To do >>
A: Decide whether each statement below agrees with the post on the PurpleTeam TLS Tester. Answer yes or no for each, and quote the words of the post that decide it. (i) All core components were released as version 1.0.0-alpha.3. (ii) The lack of retry issue in the orchestrator Tester models has been observed frequently. (iii) AWS Api Gateway supports streaming between the CLI and the orchestrator.
B: Reproduce the part of the post on the PurpleTeam TLS Tester from "PurpleTeam TLS Tester Implementation" up to and including "as version 1.0.0-alpha.3.".

Text segment >>
PurpleTeam TLS Tester Implementation

image

Kim Carter

Tuesday, September 7, 2021

The PurpleTeam TLS Tester is now implemented. I’ve written this post to highlight the learnings, and to talk about the various significant changes that were made as part of the release. All core components were released as version 1.0.0-alpha.3.


The details of the above video can be found here.

Contents

All of the release notes can be accessed from the Github issue.

Documentation

Work items created

As a result of the Tls Tester Implementation

Synchronisation

There ended up being quite a bit of work done around synchronisation of the components, and there is still work to be done. There were architectural decisions made several years ago that needed some modification, and as you can see from the Work items created there is ongoing work that needs to be done.

For example I discovered near the end of the implementation another edge-case around state of a given Tester being incorrect if a different Tester is in a Tester failure: state. You can read about the issue here. We will be addressing this one soon.

Then there is this lack of retry issue in the orchestrator Tester models which was found near the end of the TLS implementation work also, which probably won’t occur very often at all (we have never witnessed it), but it still needs to be fixed.

Before we get started discussing the synchronisation of components, you will need some understanding of the various relevant time-outs in the code base.

Time-outs

Many of the time-out issues with AWS just don’t exist when running locally. AWS Api Gateway does not support streaming, so we need to use long polling (lp) between the CLI and the orchestrator in the cloud environment.

Dataset extract >>
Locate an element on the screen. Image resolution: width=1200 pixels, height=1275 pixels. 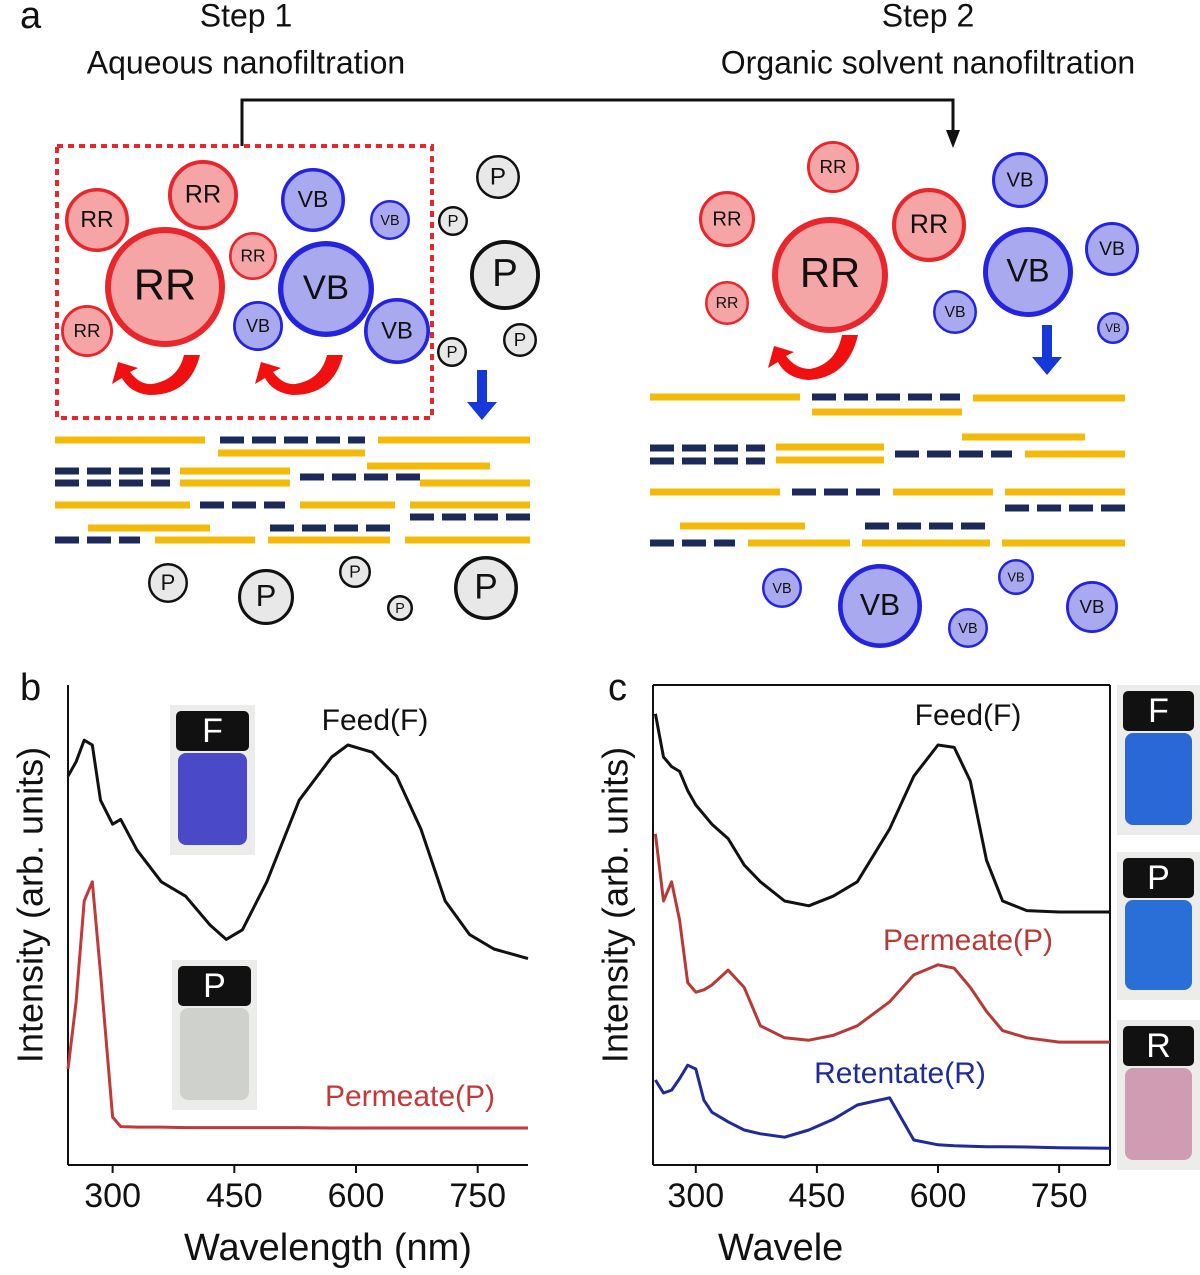
recycle-arrows is located at coordinates (485, 365).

Response list >>
A:
(i) Yes: "All core components were released as version 1.0.0-alpha.3."
(ii) No: "(we have never witnessed it)"
(iii) No: "AWS Api Gateway does not support streaming"

B:
PurpleTeam TLS Tester Implementation

image

Kim Carter

Tuesday, September 7, 2021

The PurpleTeam TLS Tester is now implemented. I’ve written this post to highlight the learnings, and to talk about the various significant changes that were made as part of the release. All core components were released as version 1.0.0-alpha.3.